Promising new drugs discovered through basic research often flounder during this stage of the process, which is expensive, time-consuming and prone to failure.
The pilot projects, three of which were selected this spring, target drug development for sickle-cell disease; chronic lymphocytic leukemia; the fatal neurodegenerative disease Niemann-Pick Type C; the genetic muscle disorder hereditary inclusion body myopathy; and the parasitic diseases schistosomiasis and hookworm.
The projects, which are in various stages of development, were selected because they illustrate a range of problems and issues in the effort to drive drug development.
The problems include the high cost of studies in animals to determine if a drug is too toxic to give to humans, the challenges of meeting regulatory requirements before the Food and Drug Administration allows clinical trials to begin, and the sheer amount of coordination that goes into getting a new drug to market.
“Most of the problems we are addressing are not scientific problems,” said Christopher P. Austin, director of the NIH program. “They are operational issues.”
For most new drugs, these issues are handled by a pharmaceutical company. Rare diseases, which the NIH defines as diseases that affect fewer than 200,000 people in the U.S., represent a small market.
As a result of the small markets, many pharmaceutical companies are reluctant to take on the risks and expense of trying to develop new drugs for these conditions.

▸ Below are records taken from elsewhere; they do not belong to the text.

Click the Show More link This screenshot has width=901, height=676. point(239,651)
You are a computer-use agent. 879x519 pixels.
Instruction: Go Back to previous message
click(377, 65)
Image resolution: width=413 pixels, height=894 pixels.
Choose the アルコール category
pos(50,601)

TRND is assigning project managers with experience in drug development to the pilot projects to help identify the necessary steps to get to clinical trials.
The sickle-cell disease project, for instance, involves AesRx LLC, a Newton, Mass., biotech company, and needs to complete toxicity studies and regulatory work to launch a trial.

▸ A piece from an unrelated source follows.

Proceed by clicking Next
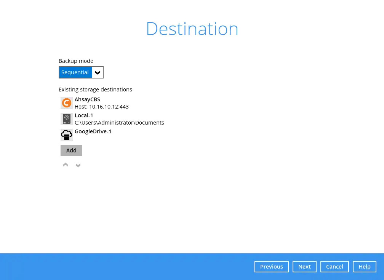Viewport: 384px width, 280px height. click(304, 267)
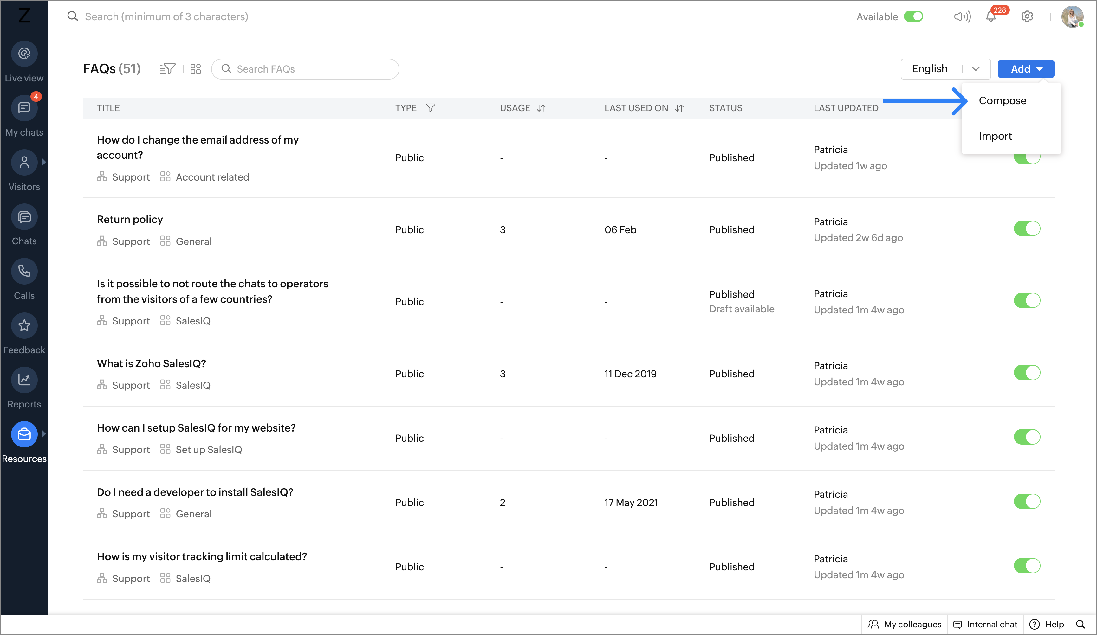Image resolution: width=1097 pixels, height=635 pixels.
Task: Toggle the Available status switch
Action: tap(913, 17)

“The alternative would be to raise outside capital from venture capitalists,” said Steve Seiler, chief executive of AesRx. Mr. Seiler said at this stage of the project it would have been difficult to get the financing. “Once we have human clinical data, it is much different,” he said.

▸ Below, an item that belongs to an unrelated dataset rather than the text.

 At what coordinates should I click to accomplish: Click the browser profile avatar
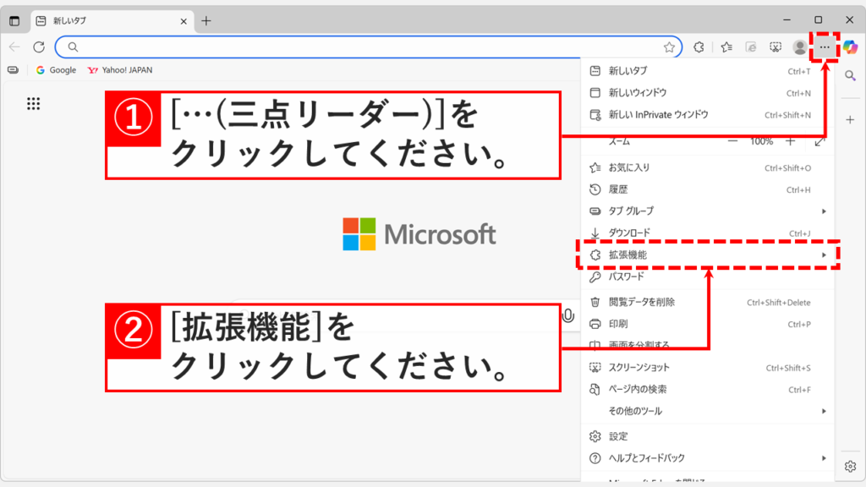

With the muscle disorder hereditary inclusion body myopathy, William A. Gahl, clinical director of the National Human Genome Research Institute, said he had been unable to launch a clinical trial to test a promising compound for three years, before the project was taken up by the NIH program.
He said that before he could start a clinical trial with the compound, the FDA wanted toxicology studies conducted in animals, at an estimated cost of $500,000 to $1.5 million—money the small biotech company and patient advocacy group he is working with didn’t have available. “We were about to give up,” Dr. Gahl said.
TRND is getting toxicology studies done and has hired a regulatory consultant to help address any regulatory issues with the FDA to get permission to start a trial.
“TRND has smoothed the way enormously,” said Dr. Gahl, who said he hopes to launch the trial this year.
In the case of Niemann-Pick Type C, TRND’s Dr. Austin had previously worked with a group of scientists and parent funders called SOAR-NPC to screen already approved FDA compounds to see if they might be effective against the disease. A promising compound was identified, but extensive work will be required to determine whether the drug is safe and effective enough to be tried in patients, Dr. Austin said.
This kind of tinkering with a promising drug—testing it in animals and then going back to the lab for further tweaks—is both time-consuming and expensive, and can be out of the reach of a parent-funded organization like SOAR.
Last week, at the annual conference of the advocacy group Genetic Alliance, Dr. Austin, a parent funder in SOAR, and Steven U. Walkley, a professor at Albert Einstein College of Medicine who is a member of SOAR, gave a joint talk that addressed some of the pressures the NIH program faces.
“There is a lot of promise built in to TRND, but there is no guarantee that they will be able to make the science deliver a therapy for a disease,” Dr. Walkley said.
Dr. Austin said he recognized that “we have to succeed with these pilot projects, and if we don’t, the program won’t continue.”
Half of the program’s budget this year is going to fund the five pilot projects, he said. The other half of the budget is going to setting up TRND. Dr. Austin added that the program plans to solicit additional projects in September.